Под социальным распределением знания А.Шютц понимал то, что запас наличного знания у каждого отдельного человека ограничен и различается по степени ясности, отчетливости и точности. В процессе взаимодействия между людьми это учитывается так же, как учитывается и то, что они должны знать одни и те же факты. В связи с этим поднимается проблема "экспертов" и "дилетантов". Каждый человек одновременно выступает "экспертом" в одной узкой сфере деятельности и "дилетантом" во всех остальных. В любой момент жизни наличный запас знаний разграничен по степени ясности, отчетливости и точности. С помощью обыденного опыта человек определяет в каких типичных ситуациях он должен обратиться к эксперту. Он как бы конструирует тип эксперта, обладателя недостающего знания, причем, эта типология распространяется на его систему релевантностей, на его мотивы, определяющие особый тип поведения, черты личности1. Этот тезис объясняет как в приведенном выше примере взаимодействия интервьюера и респондента достигается понимание через первоначальное обоим известное допущение о типе "заумного" ученого и типе "простого" крестьянина.

1 Schutz A. Op. cit. P. 13—14.

Можно представить механизм повседневной типизации как серию вопросов, которые постоянно, но часто неосознанно задают себе участники коммуникации. Идентификация начинается с вопроса: "Кто он?", а заканчивается вопросом: "Какой он?", но взаимодействие предполагает не только идентификацию, но и понимание. З.Бауман очень кратко, но емко определил понимание: "Понять — знать как поступать дальше"1. Из этого следует вопрос-предположение о том, что будет делать партнер дальше и что делать самому, причем в обоих случаях имеется, как правило, набор типичных ожиданий, который основатель этнометодологии Г.Гарфинкель называл "фоновыми ожиданиями"2.

1 Бауман 3. Мыслить социологически. М., 1996. С. 98.

2 Garfinkel H. Studies in Ethnomethodology. Blacwell; Oxford, 1990.

"Фоновые ожидания" и этнометодология Г.Гарфинкеля


Л.Ионин, резюмируя результаты наблюдений и экспериментов Г.Гарфинкеля, сделал следующие выводы о понятии "фоновых ожиданий":

1. "Фоновые ожидания" представляют собой "видимые, но не замечаемые", постоянно реализующиеся в ходе взаимодействия, но неосознаваемые описания членами общества структур взаимодействия, в которых они участвуют;

2. Эти описания существуют в форме моральных правил, санкционированных группой;

3. Описания, обусловленные целями взаимодействия (описания "достаточны для практических целей");

4. Функции "фоновых ожиданий" заключаются: а) в стандартизации и категоризации всякого обыденного взаимодействия; б) в ориентации и координации взаимодействия с другими членами группы; в) в обнаружении отклонений от нормального хода событий; г) в коррекции хода взаимодействия и в осуществлении успешного (санкционированного) поведения;

5. Тесная связь "фоновых ожиданий" с "социальными аффектами"3.

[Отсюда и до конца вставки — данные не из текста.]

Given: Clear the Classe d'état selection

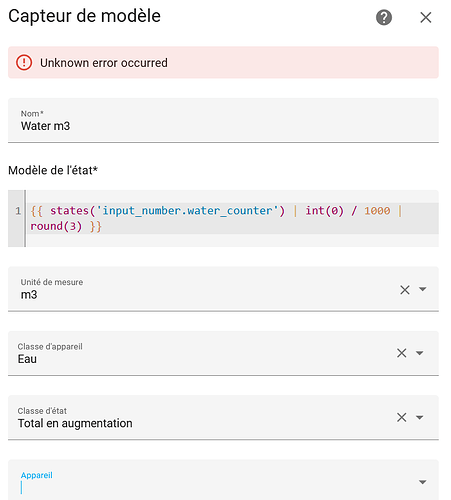Looking at the screenshot, I should 402,417.
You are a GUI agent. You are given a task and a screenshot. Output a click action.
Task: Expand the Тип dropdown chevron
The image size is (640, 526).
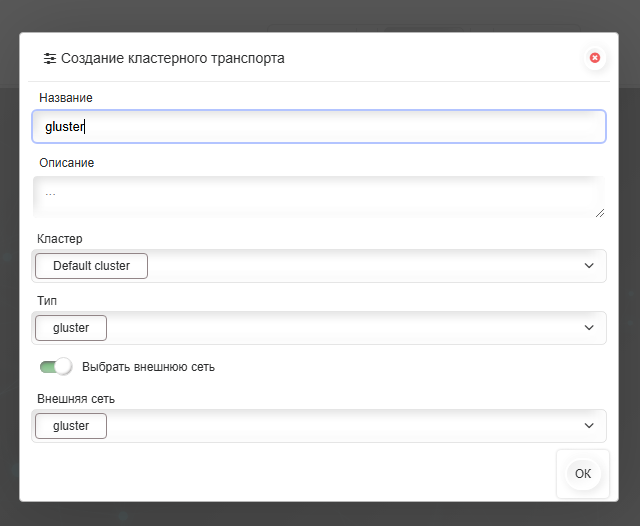589,328

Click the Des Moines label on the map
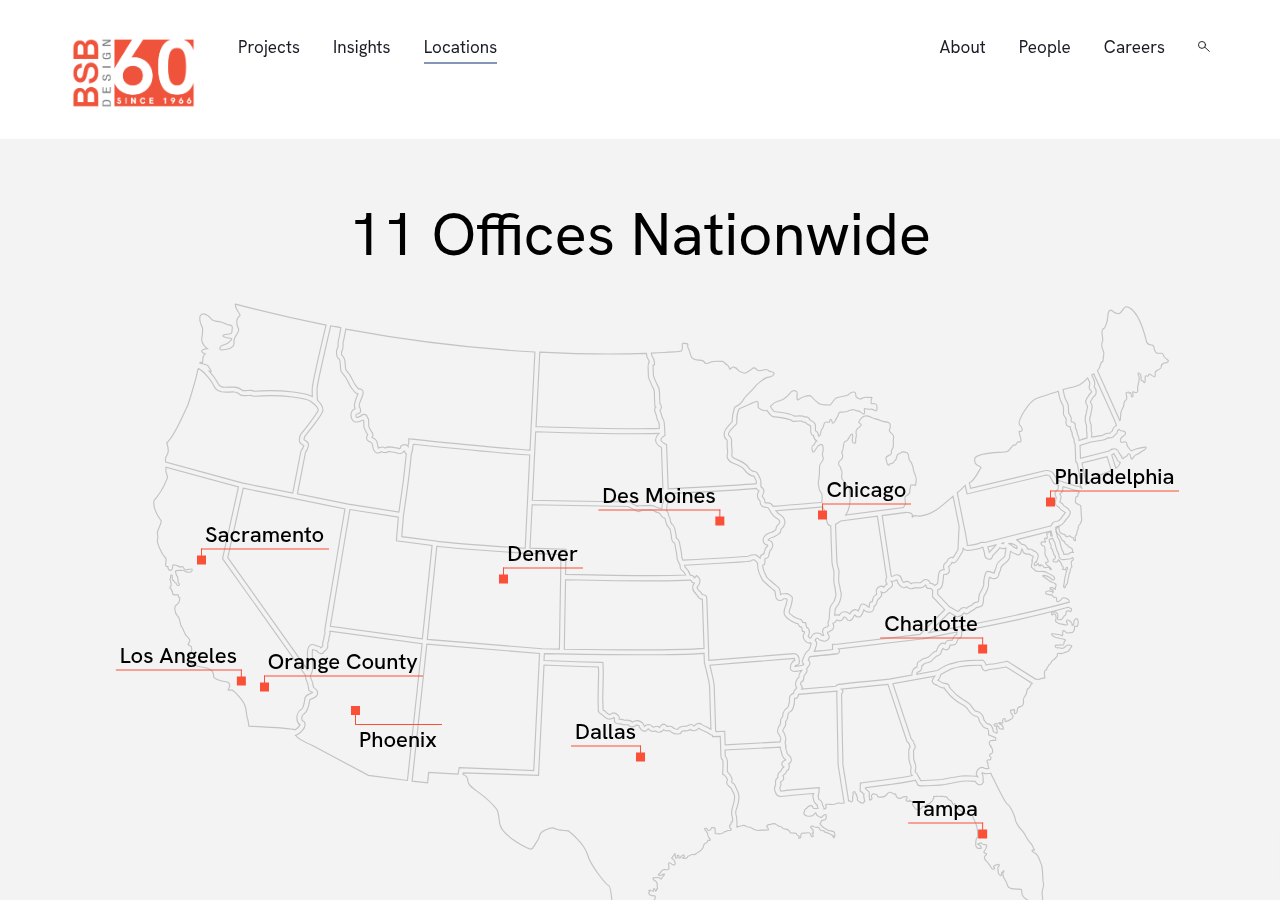tap(658, 495)
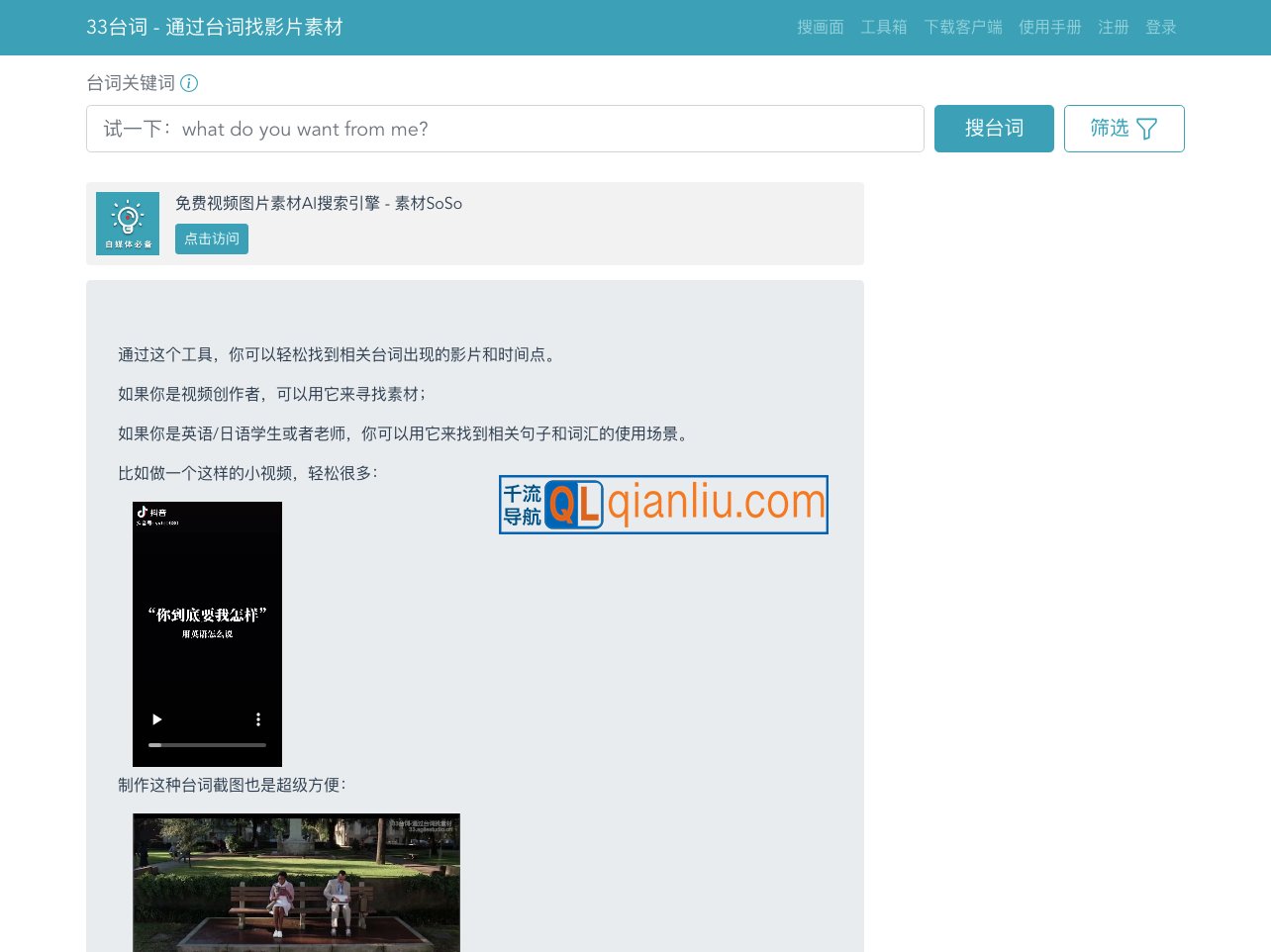Open the 工具箱 menu item
Image resolution: width=1271 pixels, height=952 pixels.
point(884,28)
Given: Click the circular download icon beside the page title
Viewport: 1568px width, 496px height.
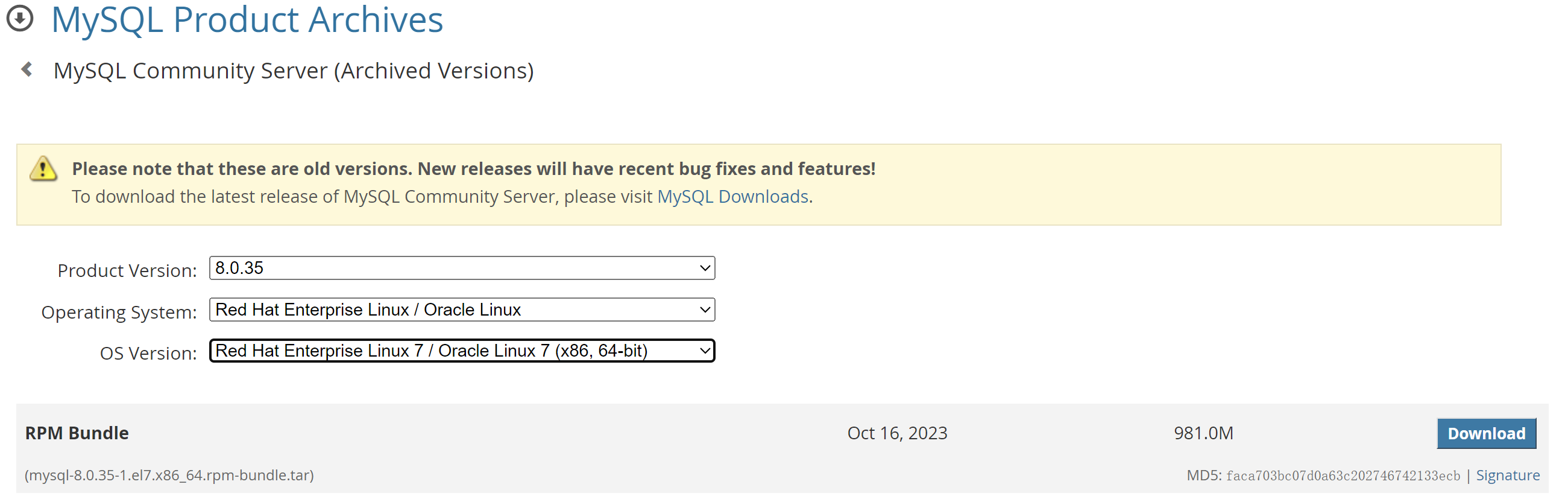Looking at the screenshot, I should point(19,18).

3 Иония Л.Г. Понимающая социология. М.: Наука, 1979. С. 147.

Таким образом "фоновые ожидания" представляют собой, по мнению Г.Гарфинкеля, основной механизм стандартизации, который феноменология должна выявить и описать. Эти описания содержат типы социальных действий, системы типовых идентификаций и интерпретаций действий различных партнеров по общению, которые возникают в процессе коммуникации. Понимание людьми друг друга достигается с помощью "рефлексивности". Это определенная способность к распознаванию не того, что говорит партнер по общению или какой предмет разговора обсуждается, а как он это говорит. Распознается в первую очередь "метод говорения", который представляет собой достаточно широкую гамму контекста высказывания. Например, можно говорить метафорически, иронично, иносказательно, нарративно, вопросительно или утвердительно, фальшиво, туманно, двусмысленно1.

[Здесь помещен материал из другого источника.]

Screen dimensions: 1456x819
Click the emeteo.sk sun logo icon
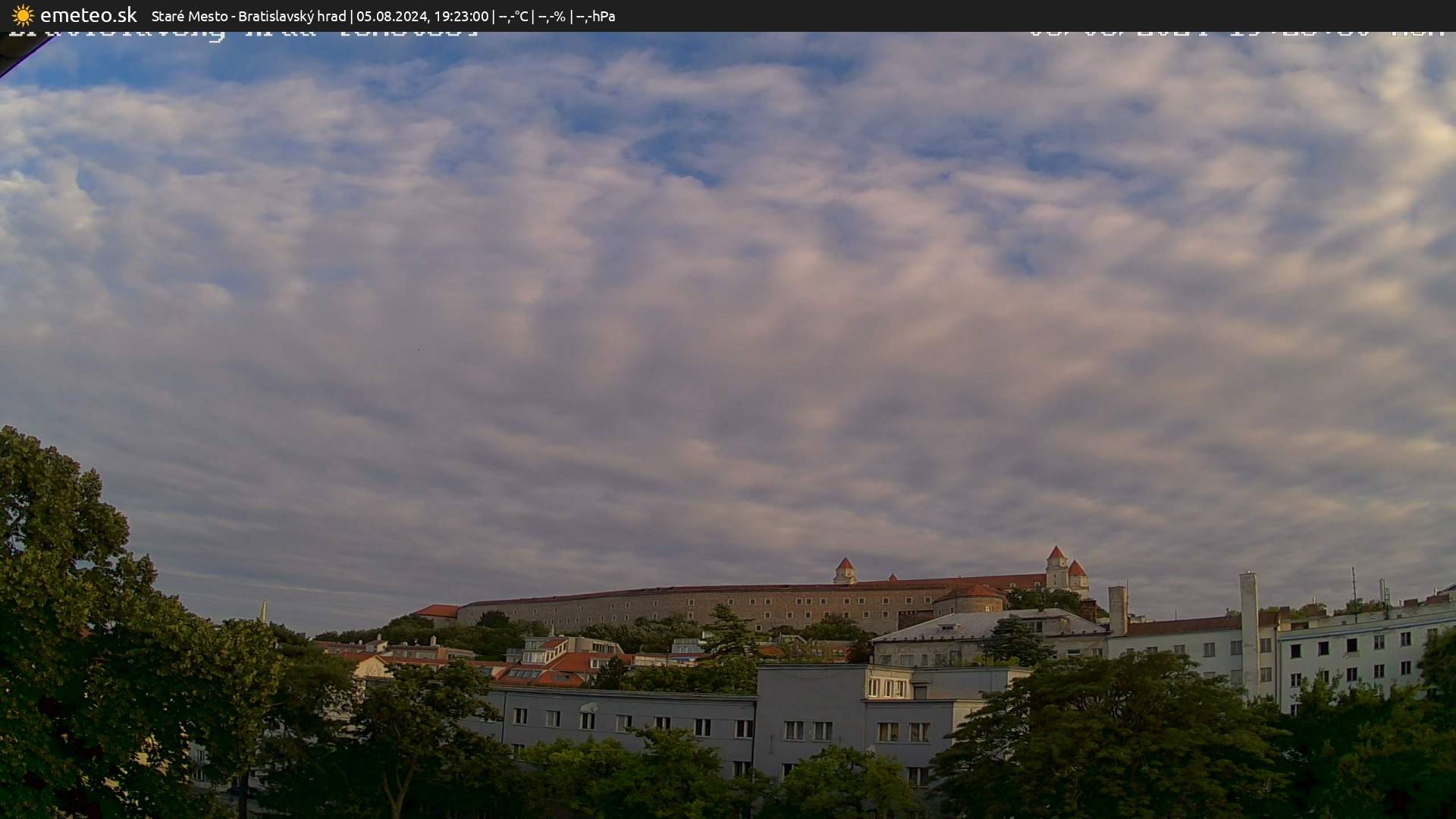(x=23, y=15)
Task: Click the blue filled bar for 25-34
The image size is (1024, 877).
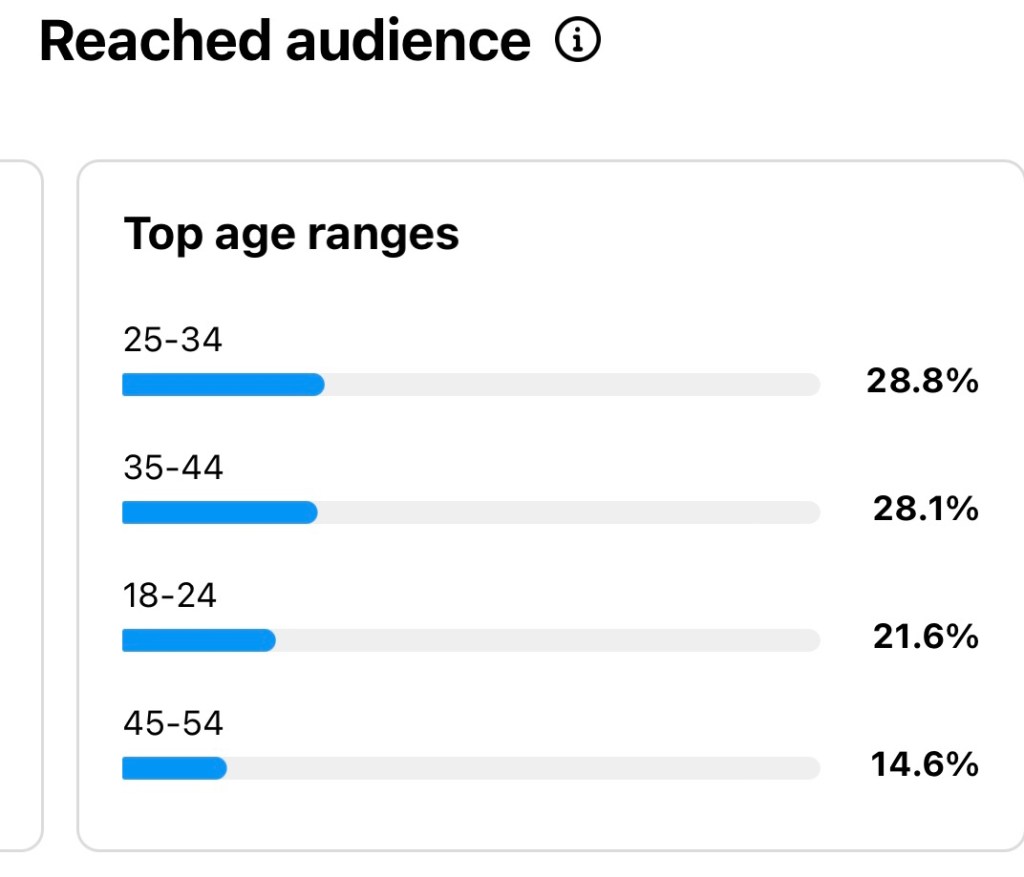Action: (222, 385)
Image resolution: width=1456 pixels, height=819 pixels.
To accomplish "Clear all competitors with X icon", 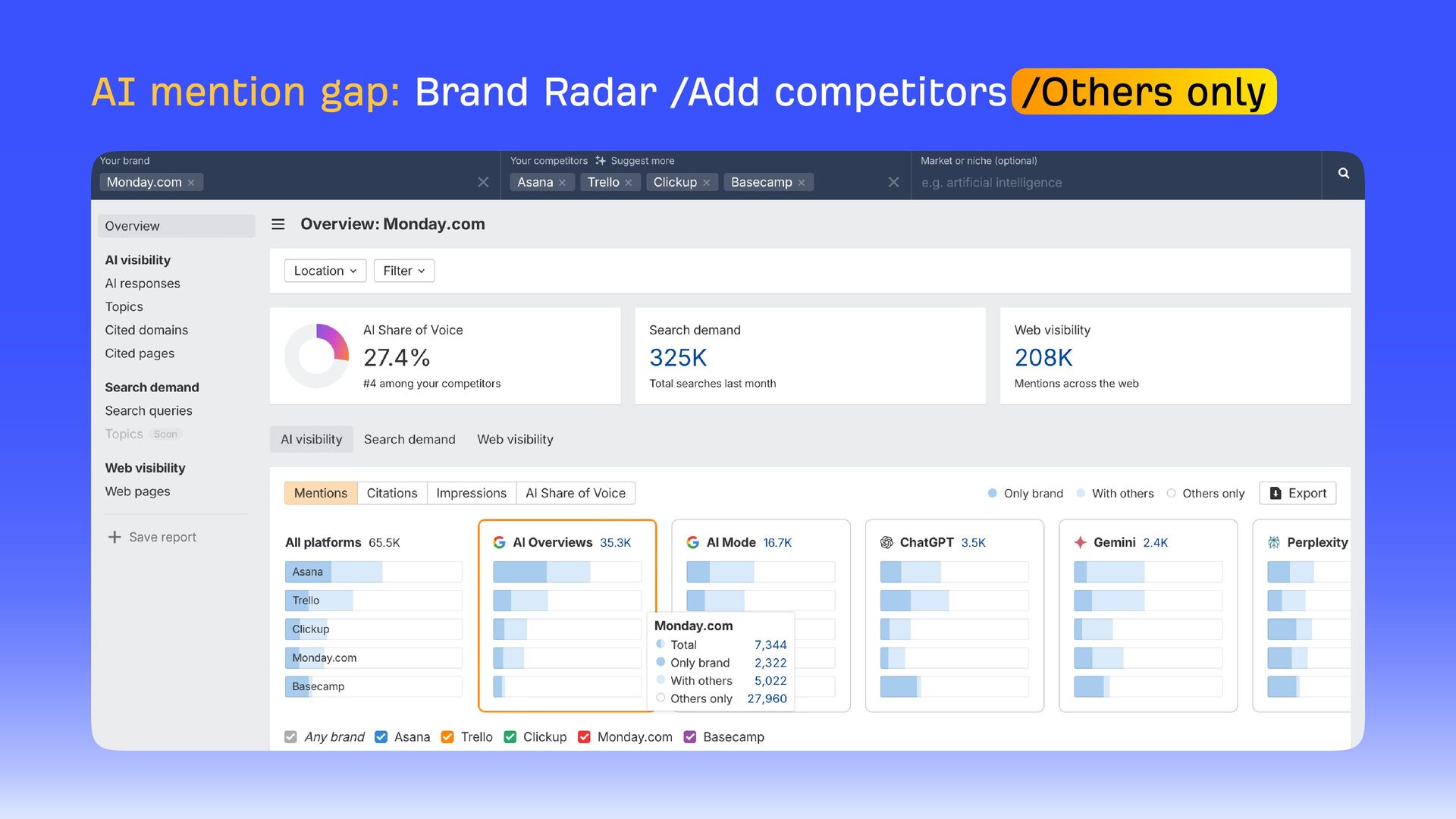I will (893, 182).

1 Garfinkel Я. Op. cit. P. 28—29.

Рефлексивность позволяет пробиться к смыслу сказанного через различия в терминологии, оговорки, неточности в формулировках, т.е. понять "что имелось в виду". Это похоже на речевые традиции с определенными правилами и, если эти правила соблюдаются, то понимание возможно даже там, где внешне разговор выглядит бессмысленным. Это рефлексия возникает, создается и поддерживается в процессе социального взаимодействия, когда партнеры как бы постоянно неосознанно проводят своеобразный тренинг на тему: "Догадайся, что я имею в виду".

Г.Гарфинкель предложил способ, с помощью которого можно продемонстрировать "фоновые ожидания". Для этого надо нарушить "правила говорения" и действовать вопреки "фоновому ожиданию". Этот метод, получивший название "горфинкелинг" проявляет "фон", являющийся контекстом разговора. Именно тесная связь "фоновых ожиданий" с "социальными аффектами" является ключом к выявлению латентных ожиданий и стоящих за ними моделей социального поведения. Аффекты в виде удивления, раздражения, тревожности, страха, вербальной или невербальной агрессии играют для наблюдателя роль индикаторов для фиксации нарушения "правил" социального взаимодействия.

"Гарфинкелинг" и аномия


"Гарфинкелинг" — это своеобразное искусственное создание у респондента состояния близкого к состоянию аномии. Особенно видна эта аналогия с описанием состояния аномии при анализе причин самоубийства, которое мы можем найти у Э.Дюркгейма: "Никто не знает в точности что возможно, а что невозможно, что справедливо и что несправедливо; нельзя указать границы между законными и чрезмерными требованиями и надеждами"1. Для Э.Дюрк-гейма "аномия" определяется "беспорядочной, неурегулированной человеческой деятельностью и сопутствующими ей страданиями", это состояние общества с нарушением баланса экономики и культуры в социальных структурах, независимо от "положительного или отрицательного знака" преобразований. Именно, нарушая баланс между культурами речевого общения, делая поведение не регулируемым культурными нормами, "гарфинкелинг" заставляет "страдать" и делать попытки восстановить эту сбалансированность между нормами и ценностями.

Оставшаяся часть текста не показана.